All of lore.kernel.org
 help / color / mirror / Atom feed
* [PATCH 0/2] migration: Fix regressions
@ 2024-12-13 16:01 Fabiano Rosas
  2024-12-13 16:01 ` [PATCH 1/2] migration/multifd: Fix compat with QEMU < 9.0 Fabiano Rosas
  2024-12-13 16:01 ` [PATCH 2/2] s390x: Fix CSS migration Fabiano Rosas
  0 siblings, 2 replies; 5+ messages in thread
From: Fabiano Rosas @ 2024-12-13 16:01 UTC (permalink / raw)
  To: qemu-devel; +Cc: Peter Xu

Hello,

A couple of fixes for regressions we have open in gitlab:

multifd from old QEMUs - https://gitlab.com/qemu-project/qemu/-/issues/2720
s390x CSS - https://gitlab.com/qemu-project/qemu/-/issues/2704

CI run: https://gitlab.com/farosas/qemu/-/pipelines/1587733433

Fabiano Rosas (2):
  migration/multifd: Fix compat with QEMU < 9.0
  s390x: Fix CSS migration

 hw/s390x/s390-virtio-ccw.c |  2 +-
 migration/multifd.c        | 15 +++++++++------
 2 files changed, 10 insertions(+), 7 deletions(-)

-- 
2.35.3



^ permalink raw reply	[flat|nested] 5+ messages in thread

* [PATCH 1/2] migration/multifd: Fix compat with QEMU < 9.0
  2024-12-13 16:01 [PATCH 0/2] migration: Fix regressions Fabiano Rosas
@ 2024-12-13 16:01 ` Fabiano Rosas
  2024-12-16 16:02   ` Peter Xu
  2024-12-13 16:01 ` [PATCH 2/2] s390x: Fix CSS migration Fabiano Rosas
  1 sibling, 1 reply; 5+ messages in thread
From: Fabiano Rosas @ 2024-12-13 16:01 UTC (permalink / raw)
  To: qemu-devel; +Cc: Peter Xu, qemu-stable

Commit f5f48a7891 ("migration/multifd: Separate SYNC request with
normal jobs") changed the multifd source side to stop sending data
along with the MULTIFD_FLAG_SYNC, effectively introducing the concept
of a SYNC-only packet.

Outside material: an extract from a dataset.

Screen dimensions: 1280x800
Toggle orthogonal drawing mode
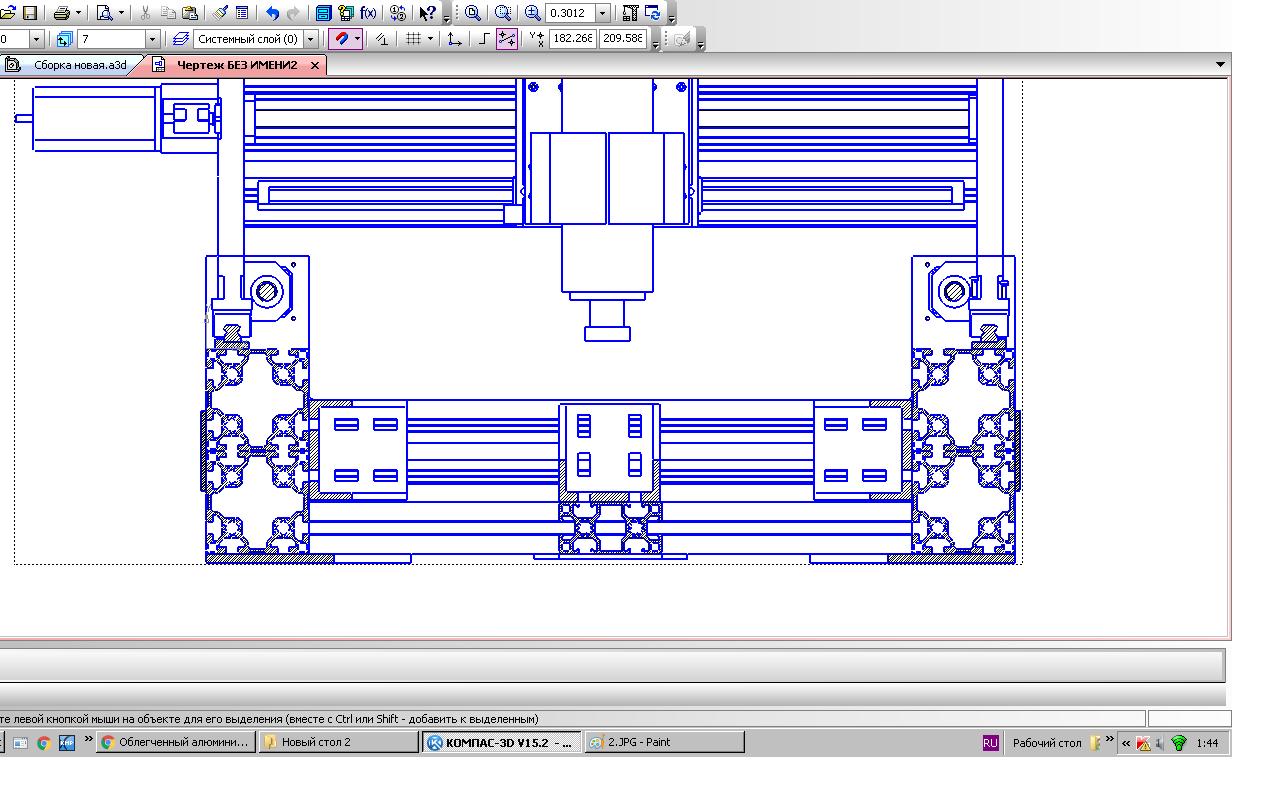(483, 39)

Relying on that, commit d7e58f412c
("migration/multifd: Don't send ram data during SYNC") later came
along and skipped reading data from SYNC packets.

In a versions timeline like this:

  8.2 f5f48a7 9.0 9.1 d7e58f41 9.2

The issue arises that QEMUs < 9.0 still send data along with SYNC, but
QEMUs > 9.1 don't gather that data anymore. This leads to various
kinds of migration failures due to desync/missing data.

Stop checking for a SYNC packet on the destination and unconditionally
unfill the packet.

From now on:

old -> new:
the source sends data + sync, destination reads normally

new -> new:
source sends only sync, destination reads zeros

new -> old:
source sends only sync, destination reads zeros

CC: qemu-stable@nongnu.org
Fixes: d7e58f412c ("migration/multifd: Don't send ram data during SYNC")
Resolves: https://gitlab.com/qemu-project/qemu/-/issues/2720
Signed-off-by: Fabiano Rosas <farosas@suse.de>
---
 migration/multifd.c | 15 +++++++++------
 1 file changed, 9 insertions(+), 6 deletions(-)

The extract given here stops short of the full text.